** DOCUMENT EXTRACT follows **

The most common components you might want to use, are

  • Instances - your data
  • Filter - for pre-processing the data
  • Classifier/Clusterer - is built on the processed data
  • Evaluating - how good is the classifier/clusterer?
  • Attribute selection - removing irrelevant attributes from your data

The following sections explain how to use them in your own code. A link to an  example classcan be found at the end of this page, under the  Links section. The classifiers and filters list their options always in the Javadoc API ( bookstabledeveloper version) specification.

You might also want to check out the  Weka Examples collection, containing examples for the different versions of Weka. Another, more comprehensive, source of information is the chapter Using the API of the Weka manual for the stable-3.6 and developer version ( snapshots and releases later than 09/08/2009).

** End of DOCUMENT EXTRACT **

■ INSTRUCTIONS ■
#1 In the Weka API overview, what is a Filter used for?
#2 Translate this sentence from the Weka API overview into Spanish: "You might also want to check out the Weka Examples collection, containing examples for the different versions of Weka."
#3 Pick up the Weka API overview after its last sentence and write the next part.

** SOURCE MATERIAL follows **

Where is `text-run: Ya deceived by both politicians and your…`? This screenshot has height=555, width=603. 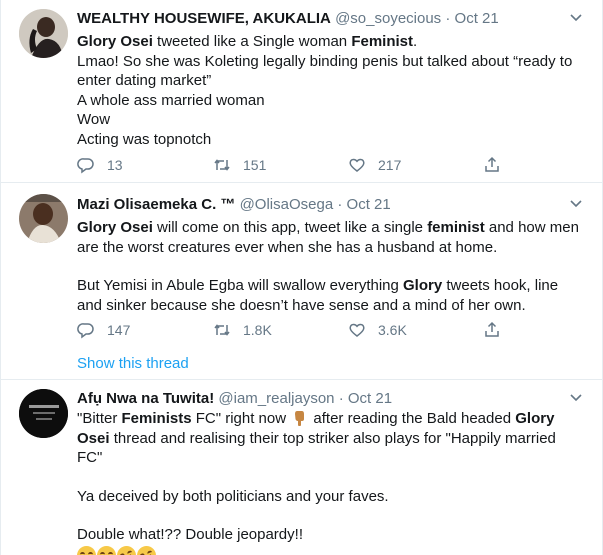 text-run: Ya deceived by both politicians and your… is located at coordinates (233, 496).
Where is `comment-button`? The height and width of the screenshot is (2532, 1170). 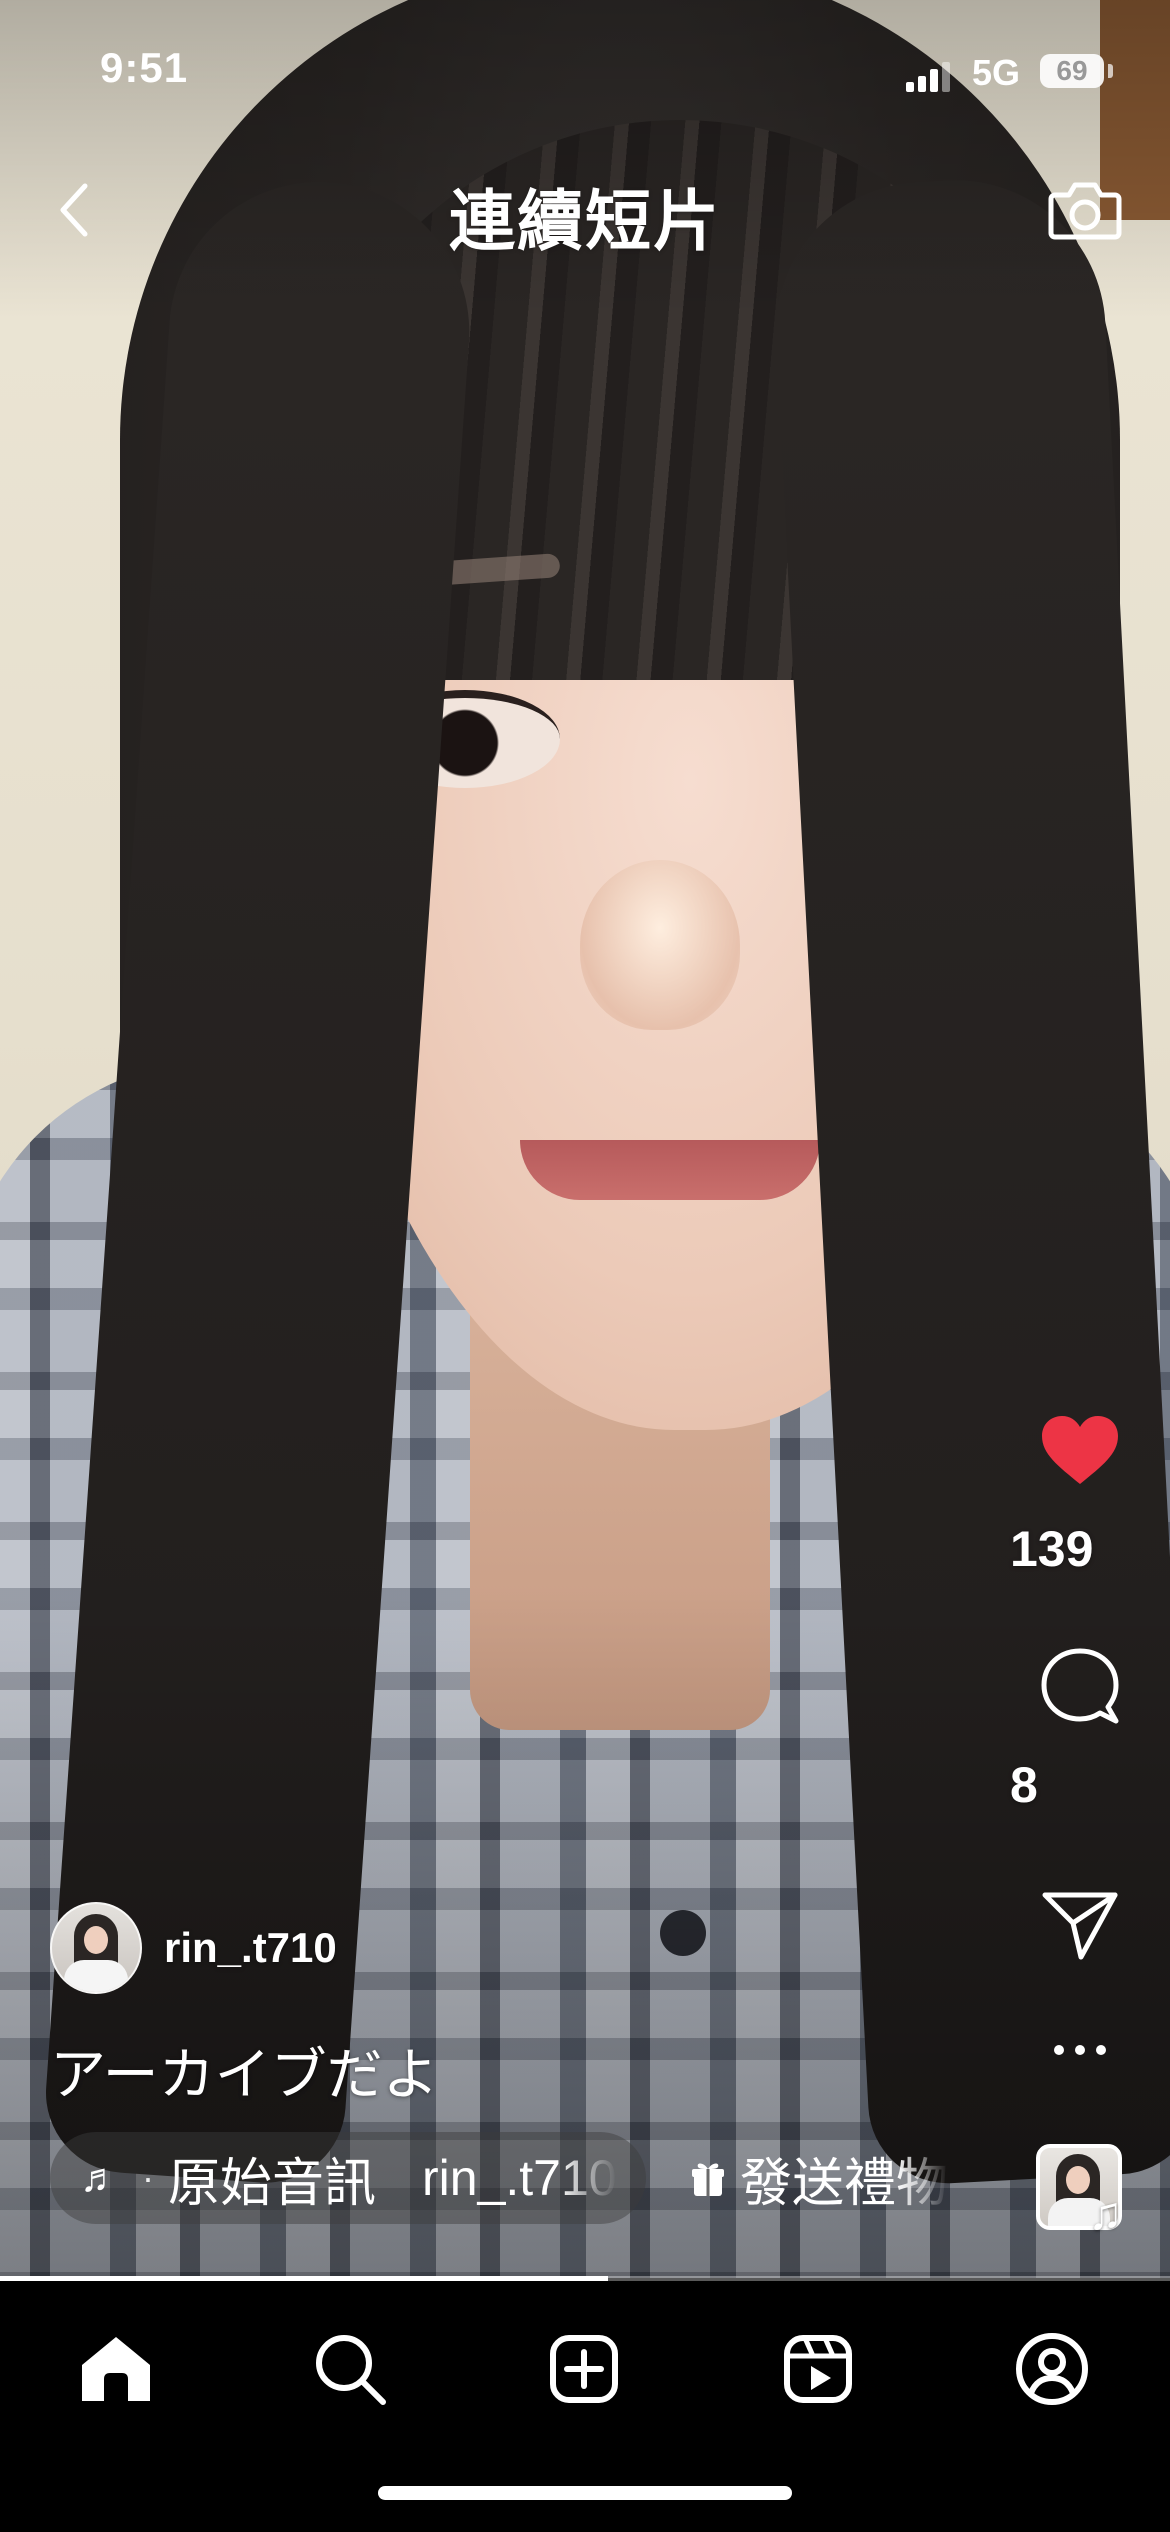 comment-button is located at coordinates (1080, 1687).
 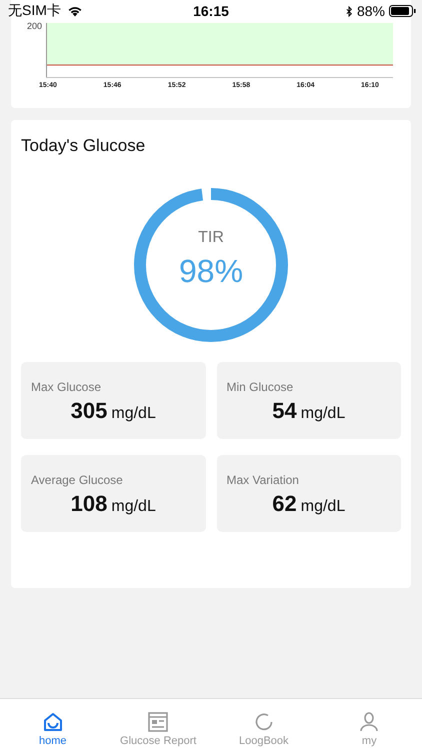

** End of SOURCE MATERIAL **

■ TASK-BY-TASK RESULTS ■
#1 Pre-processing the data.

#2 También podría interesarte consultar la colección Weka Examples, que contiene ejemplos para las distintas versiones de Weka.

#3
 Instances

 ARFF File

 Pre 3.5.5 and 3.4.x

Reading from an  ARFF file is straight forward:
 import weka.core.Instances;
 import java.io.BufferedReader;
 import java.io.FileReader;
 ...
 BufferedReader reader = new BufferedReader(
                              new FileReader("/some/where/data.arff"));
 Instances data = new Instances(reader);
 reader.close();
 // setting class attribute
 data.setClassIndex(data.numAttributes() - 1);

The class index indicate the target attribute used for classification. By default, in an ARFF File, it's the last attribute, that's why it's set to numAttributes-1.
You  must set it if your instances are used as a parameter of a weka function (ex: weka.classifiers.Classifier.buildClassifier(data))

 3.5.5 and newer

The  DataSource class is not limited to ARFF files, it can also read CSV files and other formats (basically all file formats that Weka can import via its converters).
 import weka.core.converters.ConverterUtils.DataSource;
 ...
 DataSource source = new DataSource("/some/where/data.arff");
 Instances data = source.getDataSet();
 // setting class attribute if the data format does not provide this information
 // E.g., the XRFF format saves the class attribute information as well
 if (data.classIndex() == -1)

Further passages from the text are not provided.